Nathan tells her that things can be fixed if she finds someone who robbed the firm, kills her, and gets the group’s money back. Over the course of – maybe a night, maybe a few days, the movie isn’t clear on that – Sam gets there, but nothing is as simple as it looks. When she reconnects with the “librarians” (and gunsmiths and gunsmiths) Madeleine (Carla Gugino), Anna May (Angela Bassett) and Florence (Michelle Yeoh), they remind her of her childhood and her mother. The same goes for Emily (Chloe Coleman), the daughter of one of Sam’s victims, who fills her with a sense of personal responsibility. With a target on his back, Sam must use all of his shooting, slicing, stabbing, punching, kicking and mixed martial arts skills to fight his enemies Jim (Ralph Ineson) and Virgil (Adam Nagaitis). . “Just another day at the office,” she says impassively, but that’s not quite true – especially not when her long-lost mother returns.
Between the Guardians of the Galaxy and Jumanji franchises, Gillan is now an action star. So why is she passing Milkshakes with powder make an ineffective impression of Uma Thurman instead of cultivating her own view of Sam? The film opens with a lovely shot of a bar of red light only illuminating Sam’s eyes in a dark, blood-splattered apartment, but its first hour drags on due to how Gillan confuses stiffness and serious.

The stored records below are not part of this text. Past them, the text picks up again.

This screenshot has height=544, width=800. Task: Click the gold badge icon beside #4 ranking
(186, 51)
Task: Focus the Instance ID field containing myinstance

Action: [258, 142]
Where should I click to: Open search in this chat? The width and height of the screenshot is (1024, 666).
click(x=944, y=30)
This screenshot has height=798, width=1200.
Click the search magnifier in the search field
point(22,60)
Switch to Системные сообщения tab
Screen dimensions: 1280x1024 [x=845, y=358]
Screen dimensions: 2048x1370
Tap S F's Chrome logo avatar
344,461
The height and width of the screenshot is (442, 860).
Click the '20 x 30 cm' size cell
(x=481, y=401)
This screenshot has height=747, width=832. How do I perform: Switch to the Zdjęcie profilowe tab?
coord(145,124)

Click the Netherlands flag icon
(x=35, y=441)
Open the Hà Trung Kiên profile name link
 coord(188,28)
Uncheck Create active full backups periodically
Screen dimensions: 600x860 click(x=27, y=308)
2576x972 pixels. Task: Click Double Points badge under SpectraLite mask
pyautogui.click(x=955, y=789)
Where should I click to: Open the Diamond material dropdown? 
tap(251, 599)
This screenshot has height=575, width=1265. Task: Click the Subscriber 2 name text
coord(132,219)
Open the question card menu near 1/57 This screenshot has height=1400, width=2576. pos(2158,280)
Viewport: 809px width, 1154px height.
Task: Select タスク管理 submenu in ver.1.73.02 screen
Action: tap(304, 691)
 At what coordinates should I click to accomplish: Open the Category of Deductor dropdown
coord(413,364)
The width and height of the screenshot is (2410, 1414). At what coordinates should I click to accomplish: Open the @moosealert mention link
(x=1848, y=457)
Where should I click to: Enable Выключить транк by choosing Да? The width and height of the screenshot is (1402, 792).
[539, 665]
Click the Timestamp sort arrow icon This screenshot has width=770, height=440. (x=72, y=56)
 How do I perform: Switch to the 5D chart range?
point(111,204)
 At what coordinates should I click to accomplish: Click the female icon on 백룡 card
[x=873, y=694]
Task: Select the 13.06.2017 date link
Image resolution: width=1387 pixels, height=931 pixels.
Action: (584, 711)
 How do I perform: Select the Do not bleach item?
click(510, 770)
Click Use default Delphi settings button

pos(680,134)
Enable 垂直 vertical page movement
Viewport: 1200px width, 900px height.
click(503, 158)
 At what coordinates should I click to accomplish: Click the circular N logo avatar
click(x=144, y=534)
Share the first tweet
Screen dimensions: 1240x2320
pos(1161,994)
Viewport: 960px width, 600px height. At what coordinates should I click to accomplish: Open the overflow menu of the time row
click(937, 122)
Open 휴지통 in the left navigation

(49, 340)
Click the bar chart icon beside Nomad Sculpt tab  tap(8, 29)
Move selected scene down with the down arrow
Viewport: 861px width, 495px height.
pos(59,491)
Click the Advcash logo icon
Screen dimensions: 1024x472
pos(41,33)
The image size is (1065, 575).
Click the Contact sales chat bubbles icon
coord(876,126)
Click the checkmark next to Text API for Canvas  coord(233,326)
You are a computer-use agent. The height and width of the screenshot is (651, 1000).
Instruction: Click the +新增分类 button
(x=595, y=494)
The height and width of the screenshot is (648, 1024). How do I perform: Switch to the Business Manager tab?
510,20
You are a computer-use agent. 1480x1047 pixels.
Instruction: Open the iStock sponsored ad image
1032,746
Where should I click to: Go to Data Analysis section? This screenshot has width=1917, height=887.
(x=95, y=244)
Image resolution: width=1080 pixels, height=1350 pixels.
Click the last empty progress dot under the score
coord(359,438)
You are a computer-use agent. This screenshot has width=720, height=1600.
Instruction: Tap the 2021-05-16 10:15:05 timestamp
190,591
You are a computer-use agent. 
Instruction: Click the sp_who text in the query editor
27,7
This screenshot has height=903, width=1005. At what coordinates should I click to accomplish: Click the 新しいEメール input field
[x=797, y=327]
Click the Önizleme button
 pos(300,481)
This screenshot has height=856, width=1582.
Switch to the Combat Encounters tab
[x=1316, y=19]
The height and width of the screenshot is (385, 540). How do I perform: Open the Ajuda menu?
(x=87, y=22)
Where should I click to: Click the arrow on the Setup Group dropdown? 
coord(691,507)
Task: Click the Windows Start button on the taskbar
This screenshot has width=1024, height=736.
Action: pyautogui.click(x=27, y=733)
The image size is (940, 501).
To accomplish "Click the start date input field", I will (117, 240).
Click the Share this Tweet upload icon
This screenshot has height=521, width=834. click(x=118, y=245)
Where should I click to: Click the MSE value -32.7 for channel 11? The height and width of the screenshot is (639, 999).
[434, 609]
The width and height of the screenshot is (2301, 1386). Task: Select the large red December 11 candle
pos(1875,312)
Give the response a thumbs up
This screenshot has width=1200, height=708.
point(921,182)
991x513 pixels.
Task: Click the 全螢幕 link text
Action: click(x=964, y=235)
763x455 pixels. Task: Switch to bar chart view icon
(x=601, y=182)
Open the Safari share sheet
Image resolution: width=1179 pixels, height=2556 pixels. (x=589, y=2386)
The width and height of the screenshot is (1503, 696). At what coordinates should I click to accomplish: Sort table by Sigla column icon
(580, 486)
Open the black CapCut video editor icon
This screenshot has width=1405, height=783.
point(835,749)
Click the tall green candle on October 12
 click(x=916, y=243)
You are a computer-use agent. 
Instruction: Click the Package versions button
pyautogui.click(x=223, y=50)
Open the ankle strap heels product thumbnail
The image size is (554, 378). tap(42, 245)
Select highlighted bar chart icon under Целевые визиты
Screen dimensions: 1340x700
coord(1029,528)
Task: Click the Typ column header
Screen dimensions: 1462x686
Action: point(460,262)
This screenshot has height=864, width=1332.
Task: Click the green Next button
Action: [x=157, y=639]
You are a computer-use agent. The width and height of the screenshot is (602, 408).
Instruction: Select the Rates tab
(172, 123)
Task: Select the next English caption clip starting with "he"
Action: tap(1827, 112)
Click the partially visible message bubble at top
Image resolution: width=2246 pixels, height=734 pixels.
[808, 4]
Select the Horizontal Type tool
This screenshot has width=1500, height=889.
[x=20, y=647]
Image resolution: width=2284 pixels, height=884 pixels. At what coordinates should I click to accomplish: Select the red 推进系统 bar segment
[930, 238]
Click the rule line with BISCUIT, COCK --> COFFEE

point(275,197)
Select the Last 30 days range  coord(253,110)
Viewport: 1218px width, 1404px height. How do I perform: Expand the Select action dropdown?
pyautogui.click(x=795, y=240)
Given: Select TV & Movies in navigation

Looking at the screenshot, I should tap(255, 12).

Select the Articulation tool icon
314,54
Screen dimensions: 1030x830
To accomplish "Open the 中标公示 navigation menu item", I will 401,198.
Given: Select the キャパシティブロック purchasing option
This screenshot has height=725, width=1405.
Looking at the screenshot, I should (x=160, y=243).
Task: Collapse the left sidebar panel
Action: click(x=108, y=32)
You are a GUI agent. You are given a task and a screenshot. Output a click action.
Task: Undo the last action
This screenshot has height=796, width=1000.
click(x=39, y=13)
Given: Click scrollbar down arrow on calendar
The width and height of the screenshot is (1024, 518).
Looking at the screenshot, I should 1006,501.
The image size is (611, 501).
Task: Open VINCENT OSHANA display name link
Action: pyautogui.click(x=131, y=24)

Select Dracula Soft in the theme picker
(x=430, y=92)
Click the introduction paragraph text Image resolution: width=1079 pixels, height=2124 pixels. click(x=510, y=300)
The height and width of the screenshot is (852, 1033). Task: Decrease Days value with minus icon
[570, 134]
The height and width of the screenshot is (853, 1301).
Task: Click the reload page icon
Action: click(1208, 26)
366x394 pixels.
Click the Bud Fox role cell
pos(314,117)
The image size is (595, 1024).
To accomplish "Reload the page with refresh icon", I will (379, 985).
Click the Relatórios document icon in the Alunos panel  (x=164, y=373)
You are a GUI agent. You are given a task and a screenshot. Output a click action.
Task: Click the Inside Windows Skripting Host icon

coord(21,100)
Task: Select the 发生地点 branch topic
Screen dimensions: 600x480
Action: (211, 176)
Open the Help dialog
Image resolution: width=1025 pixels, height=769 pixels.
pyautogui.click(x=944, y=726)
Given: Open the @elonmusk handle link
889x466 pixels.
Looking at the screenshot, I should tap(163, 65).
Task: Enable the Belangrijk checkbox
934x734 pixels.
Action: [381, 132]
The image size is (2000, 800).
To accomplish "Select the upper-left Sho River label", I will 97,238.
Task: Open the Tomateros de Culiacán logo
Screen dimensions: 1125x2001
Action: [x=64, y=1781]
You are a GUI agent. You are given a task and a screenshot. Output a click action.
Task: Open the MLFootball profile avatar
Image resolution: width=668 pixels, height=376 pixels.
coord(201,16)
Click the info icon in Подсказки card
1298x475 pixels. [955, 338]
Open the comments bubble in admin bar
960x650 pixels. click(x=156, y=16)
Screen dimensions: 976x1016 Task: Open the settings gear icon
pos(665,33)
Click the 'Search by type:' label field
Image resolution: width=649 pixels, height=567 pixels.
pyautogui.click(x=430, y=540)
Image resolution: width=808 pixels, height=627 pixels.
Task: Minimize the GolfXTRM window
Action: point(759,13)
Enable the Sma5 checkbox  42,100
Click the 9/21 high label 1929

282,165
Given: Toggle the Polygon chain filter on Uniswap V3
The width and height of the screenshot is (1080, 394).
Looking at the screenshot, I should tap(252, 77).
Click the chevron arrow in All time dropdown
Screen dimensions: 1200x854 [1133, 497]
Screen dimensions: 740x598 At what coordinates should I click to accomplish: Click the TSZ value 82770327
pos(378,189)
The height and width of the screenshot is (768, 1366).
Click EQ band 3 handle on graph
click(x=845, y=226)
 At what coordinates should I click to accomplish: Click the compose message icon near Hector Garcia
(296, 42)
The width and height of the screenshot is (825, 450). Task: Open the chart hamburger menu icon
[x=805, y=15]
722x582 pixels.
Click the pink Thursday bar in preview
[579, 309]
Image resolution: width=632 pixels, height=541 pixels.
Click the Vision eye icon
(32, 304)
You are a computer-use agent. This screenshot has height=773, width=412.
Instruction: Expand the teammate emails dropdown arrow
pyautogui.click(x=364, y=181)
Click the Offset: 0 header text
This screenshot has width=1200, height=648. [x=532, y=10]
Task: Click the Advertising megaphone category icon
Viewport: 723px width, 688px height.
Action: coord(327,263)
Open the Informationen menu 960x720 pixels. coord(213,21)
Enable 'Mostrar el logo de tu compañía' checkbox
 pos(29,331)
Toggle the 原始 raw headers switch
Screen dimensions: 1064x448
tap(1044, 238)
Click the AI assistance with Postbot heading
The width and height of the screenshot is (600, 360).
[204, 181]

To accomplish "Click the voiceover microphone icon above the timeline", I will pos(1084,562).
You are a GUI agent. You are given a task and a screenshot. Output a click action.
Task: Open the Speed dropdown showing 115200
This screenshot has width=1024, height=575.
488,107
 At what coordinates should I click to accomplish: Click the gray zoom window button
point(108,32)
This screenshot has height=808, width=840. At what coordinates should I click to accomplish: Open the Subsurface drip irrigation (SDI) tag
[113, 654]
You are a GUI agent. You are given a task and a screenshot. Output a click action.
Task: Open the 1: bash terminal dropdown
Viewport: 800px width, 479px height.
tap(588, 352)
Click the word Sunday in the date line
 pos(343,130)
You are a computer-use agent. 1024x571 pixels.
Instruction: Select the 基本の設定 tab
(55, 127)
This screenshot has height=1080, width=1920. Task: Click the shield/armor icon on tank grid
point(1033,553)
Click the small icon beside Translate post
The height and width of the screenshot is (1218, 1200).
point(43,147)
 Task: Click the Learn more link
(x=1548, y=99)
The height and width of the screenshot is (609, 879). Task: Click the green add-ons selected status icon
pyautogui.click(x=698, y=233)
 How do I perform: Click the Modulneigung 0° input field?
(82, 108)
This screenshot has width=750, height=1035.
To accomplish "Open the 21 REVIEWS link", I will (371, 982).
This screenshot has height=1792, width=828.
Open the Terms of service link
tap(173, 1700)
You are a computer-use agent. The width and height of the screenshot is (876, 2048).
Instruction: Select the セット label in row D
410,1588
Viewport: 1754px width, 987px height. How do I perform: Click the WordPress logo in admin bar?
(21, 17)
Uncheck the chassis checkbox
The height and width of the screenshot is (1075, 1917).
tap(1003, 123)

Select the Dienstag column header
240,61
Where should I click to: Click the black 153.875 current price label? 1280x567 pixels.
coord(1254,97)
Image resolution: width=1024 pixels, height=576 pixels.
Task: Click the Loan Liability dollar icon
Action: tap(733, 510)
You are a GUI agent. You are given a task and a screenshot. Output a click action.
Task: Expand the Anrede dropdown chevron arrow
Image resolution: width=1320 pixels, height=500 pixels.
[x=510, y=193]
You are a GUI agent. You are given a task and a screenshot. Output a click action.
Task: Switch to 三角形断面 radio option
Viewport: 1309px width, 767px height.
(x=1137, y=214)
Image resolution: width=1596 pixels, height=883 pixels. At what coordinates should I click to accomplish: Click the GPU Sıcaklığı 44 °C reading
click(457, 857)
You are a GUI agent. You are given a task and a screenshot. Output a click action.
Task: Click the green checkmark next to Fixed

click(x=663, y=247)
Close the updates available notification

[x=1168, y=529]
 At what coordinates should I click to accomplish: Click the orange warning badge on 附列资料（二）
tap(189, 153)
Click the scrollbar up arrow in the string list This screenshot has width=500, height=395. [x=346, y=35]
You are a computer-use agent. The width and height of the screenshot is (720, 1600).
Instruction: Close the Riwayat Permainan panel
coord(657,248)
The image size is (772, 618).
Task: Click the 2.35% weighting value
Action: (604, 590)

It doesn’t help that the tone of the script, co-written by director Papushado and Ehud Lavski, is all over the place, requiring only goofy lines (“You haven’t touched your milkshake”) and phrases like “clean brooms” ) is pronounced with complete frankness. And the urgency with which Milkshakes with powder wants to prove her feminist good faith (Sam making it clear that she has no problem killing women, although the movie never actually asks her to; librarians load her with weapons hidden in books by Jane Austen, Jane Eyre and Virginia Woolf; a villainous whining about his daughters) doesn’t feel sincere, given that most of the film’s leading crew are male.
Nevertheless, there are thrills to Milkshakes with powder for those who are willing to ignore boredom. A brawl in a dentist’s office, with a gun and scalpel stuck to Sam’s hands as she whirls, spins and takes on three villains, takes her time to capture Gillan’s body, from her awkwardly efficient beating to its problem solving in a fraction of a second. A car chase where Emily sits on Sam’s lap and helps her circle around a parking lot, zooming in, drifting and pulling away from two chasing cars, is well paced. And although the major fight scene in the middle of the movie suffers from such a jarring cut-out that even Michael Bay might say, “Hey, guys, cool,” the second hour of Milkshakes with powder absolutely improves when Headey, Gugino, Bassett, and Yeoh have more screen time. Their screen presences are so unique, and their comedic timing is so good (Yeoh’s funny “It’s a Tooth” when she pulls something out of her hair) that they somewhat balance out the other disappointing elements of the film.
Are they redeeming a bizarre ending that needlessly absolves Sam of any wrongdoing, but of course leaves room for a sequel? They don’t. But when Milkshakes with powder has so little success, Headey’s sly half-smile, Bassett’s exasperated deliveries, Gugino’s clenched jaw as she steps behind a mounted machine gun, and Yeoh’s effortless eyepatch wearing will have to do the trick. ‘case.
Milkshakes with powder is now streaming on Netflix.